● **SUPPLIED RECORDS**:

#####

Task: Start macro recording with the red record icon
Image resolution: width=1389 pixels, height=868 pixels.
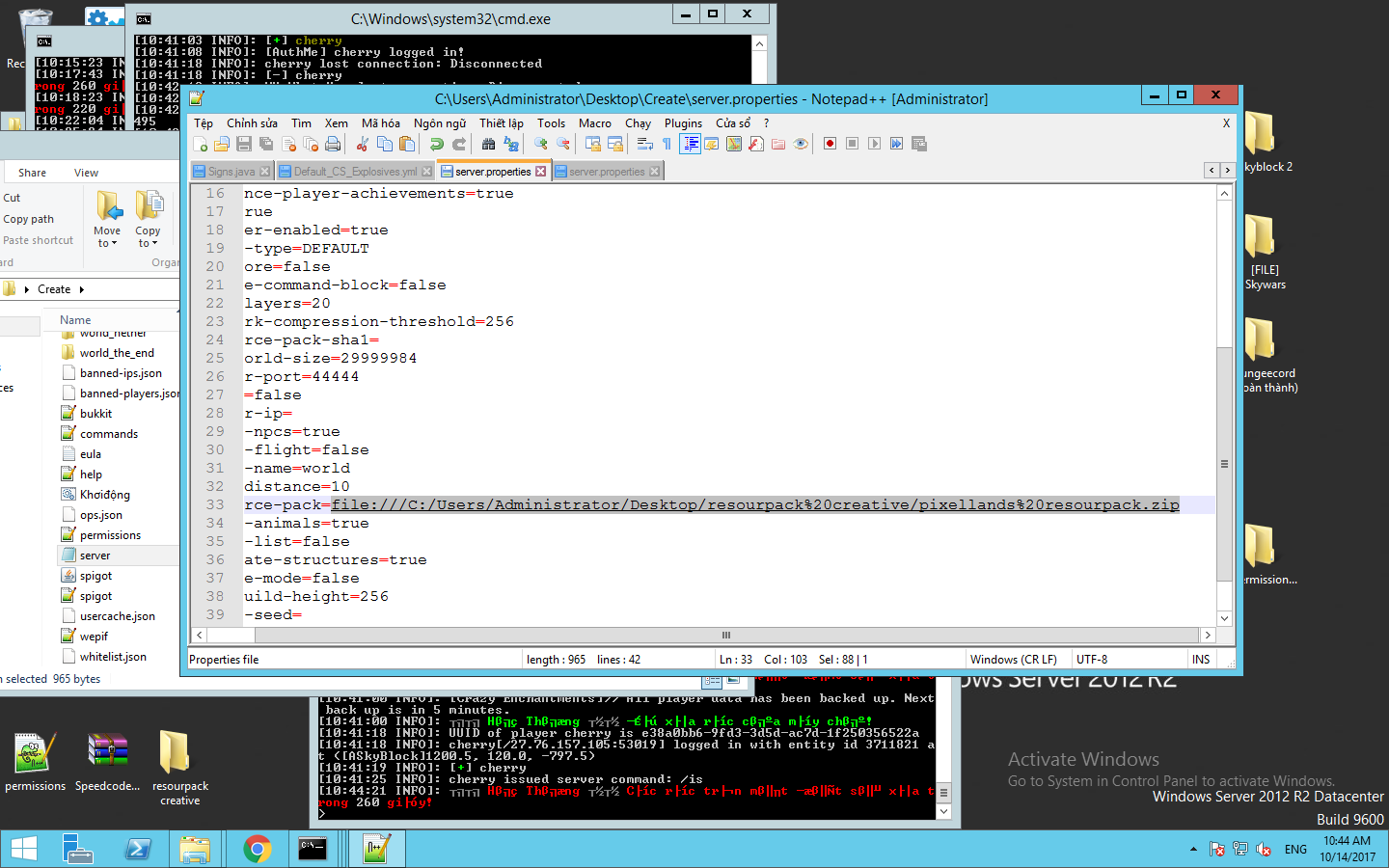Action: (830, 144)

#####

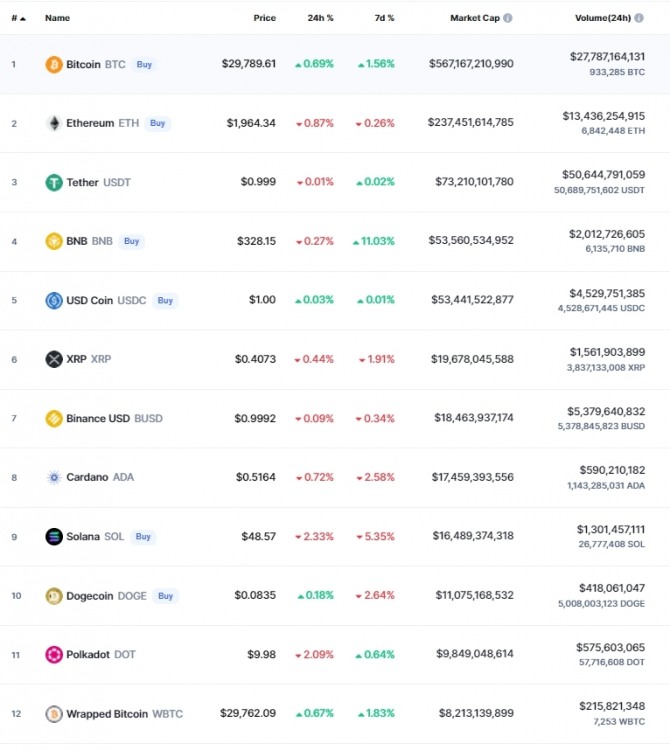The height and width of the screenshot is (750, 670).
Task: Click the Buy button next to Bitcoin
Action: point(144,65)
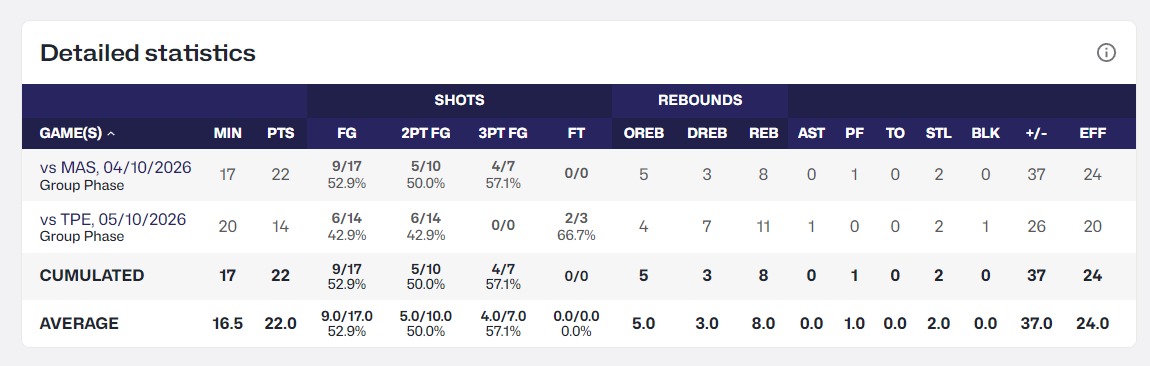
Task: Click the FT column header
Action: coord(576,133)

#####

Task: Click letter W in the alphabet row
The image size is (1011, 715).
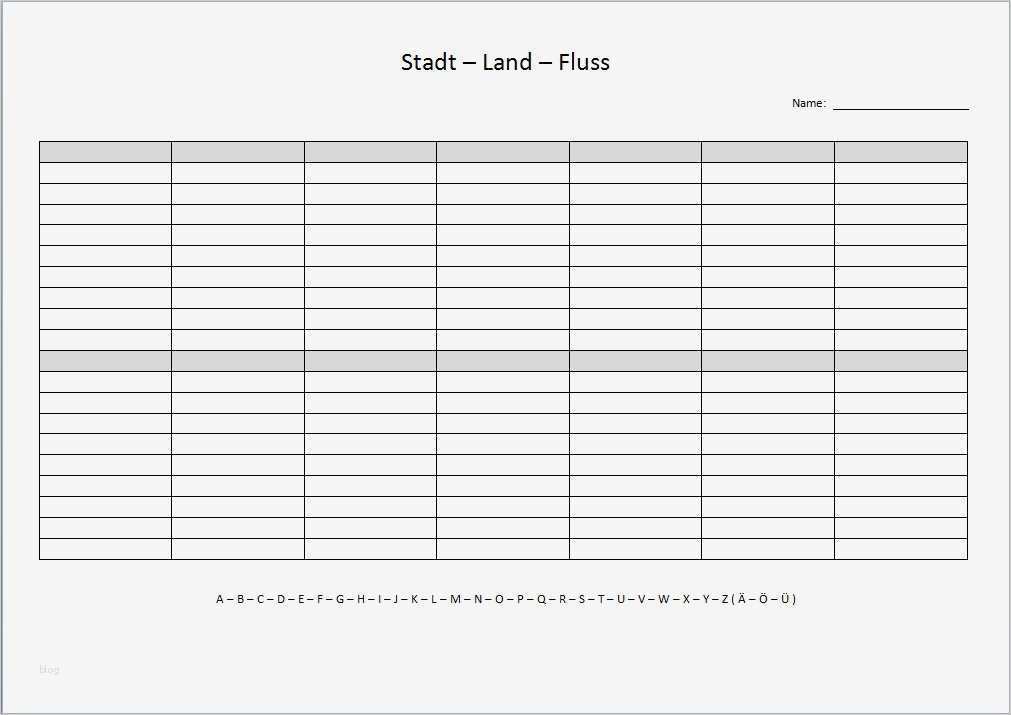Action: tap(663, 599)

#####

● **REQUIRED WORK**: Pick out every line above that contains the word "Task" and copy each one.

● **WORKED SOLUTION**:
Task: Start macro recording with the red record icon
Task: Click the Buy button next to Bitcoin
Task: Click the FT column header
Task: Click letter W in the alphabet row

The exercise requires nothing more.